Father Hagop Boyadjian used to travel all over the Middle East even when he was very old, here he is in the Bostan Pasha district in Aleppo meeting with Ehnesh compatriots; Hagop Keywanian and Ohanian family members in 1944. On the right is displayed the backside of the photograph where information is given on the place, date and identity of the people in the photo.

Father Hagop Boyadjian’s wooden box where he would carry and keep all his liturgical items and garments.

Father Hagop Boyadjian’s sons, including Khoren, learning shoe making in Ghazir, north of Beirut, the 1920s; in one of the Armenian orphanages of the Near East Relief which was established in this Lebanese village with the leadership of the Swiss Jakob Künzler.
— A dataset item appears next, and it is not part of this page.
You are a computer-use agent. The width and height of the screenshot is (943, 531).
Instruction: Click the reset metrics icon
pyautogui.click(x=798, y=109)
A small Armenian community had also settled in Ghazir, the Boyadjian family was part of them.

These are amulets, which hold folded prayer scrolls. The first one has the name: Khoren on it and was meant for the son of the priest who wrote it. The last one is the one which was opened by mistake.
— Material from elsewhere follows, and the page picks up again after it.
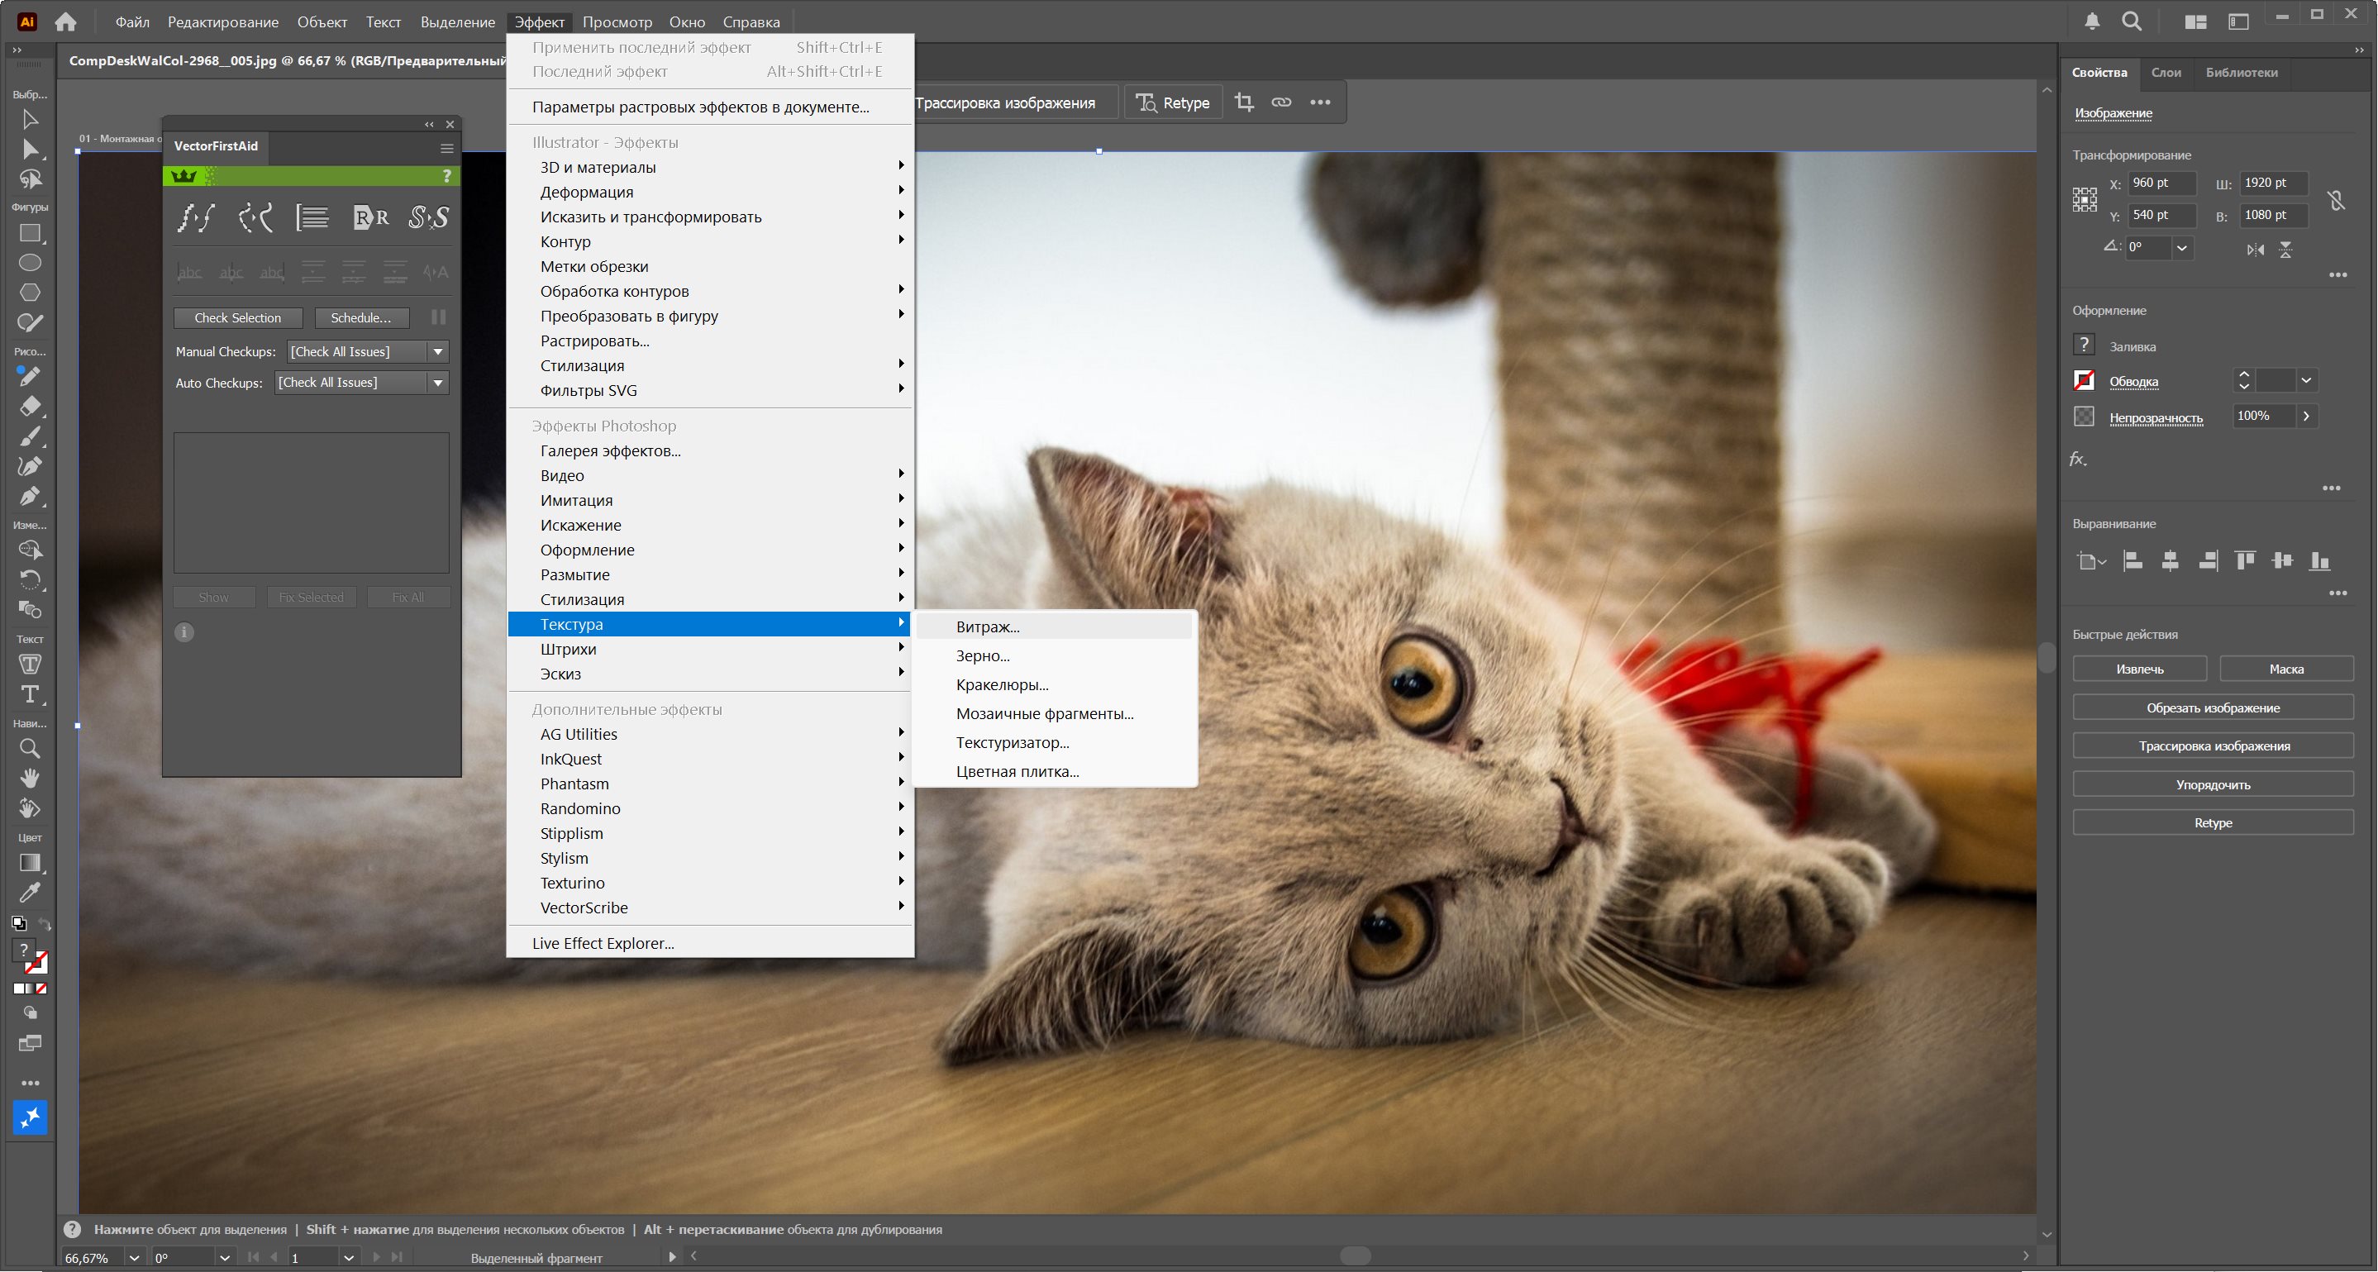Image resolution: width=2378 pixels, height=1272 pixels.
Task: Click the flip horizontal icon in Transform
Action: pyautogui.click(x=2255, y=249)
Raffi Sarafian's great-great-grandfather Father Hagop Boyadjian used to write prayers on scrolls (Հմայիլ [hmayil] in Armenian) and give them to members of his family to protect them. These scrolls were folded using a triangle pattern and were inserted in a triangle folded fabric. These amulets were not meant to be opened. One of these amulets was passed on to Raffi Sarafian, and his young son opened it my mistake, you can see the scanned version of the prayers below. This scroll was written nearly a hundred years ago by father Hagop, who passed it on to his son Khoren Boyadjian, who kept it close to his heart when fighting during the battle of Ayntab; Khoren survived. The amulet has been passed down from generation to generation and is currently kept in Paris as part of the Sarafian family collection. 

The opened prayer scroll folded in a triangle patter. The prayers are for keeping the person who owns the amulet safe from harm.

A liturgical belt that Father Hagop Boyadjian wore.

1. and 2. Father Hagop Boyadjian’s priest mantles.
3. This is the ephod from Father Hagop’s priest vestments.
4. While this is an armlet, to be worn on the wrists.

The button of the black priest's mantle displayed above. The writing on it reads:
«Է Յիշատակ Սանդուխթ Չաղլացեան Այնթապ 1912»
In the memory of Santoukht Chaghlatsian, Ayntab, 1912.

A book of hymns, published in Istanbul in 1816. There are inscriptions on the first page from different time periods. Some of these inscriptions are illegible. We learn from these writings that the book was purchased in 1904. In 1921, the following is written: "this Hymn book belongs to Father Hagop Boyadjian, April 1921". The writing at the bottom is Father Hagop's note, he says that he gifts the book to his son Toros and grandson Hovhanness.

A printed and illustrated Bible, which belonged to Father Hagop Boyadjian's father, Toros Boyadjian. It was printed in Venice in 1733, at the "Antonio Bortoli" printing house, by Vartabed Mkhitar.

The Bible displayed above, the writing reads: "Father Hagop Boyadjian, 1931, I gifted it to my son Khoren and grandson Hovhanness".

A round embroidered cover from the Ehnesh church from August 1907. The embroidered Armenian text reads: «Ծածկոց ի դուռն Ս. եկեղեցւոյ Էհնէշի 1907 Օգոստոս 10 Այնթապ, տիկին Տուտու Թապագ Գէորգեանէ», a cover as a souvenir from Mrs Doudou Tabak Kevorkian to the holy church of Ehnesh, Ayntab, 10 August, 1907.

Bottles containing holy chrism and their canisters.

This piece of clothing is also from Father Hagop’s collection; it would be put on the altar where the chalice would be placed.

A flint striker and silex for the thurible and the bag in which they were kept.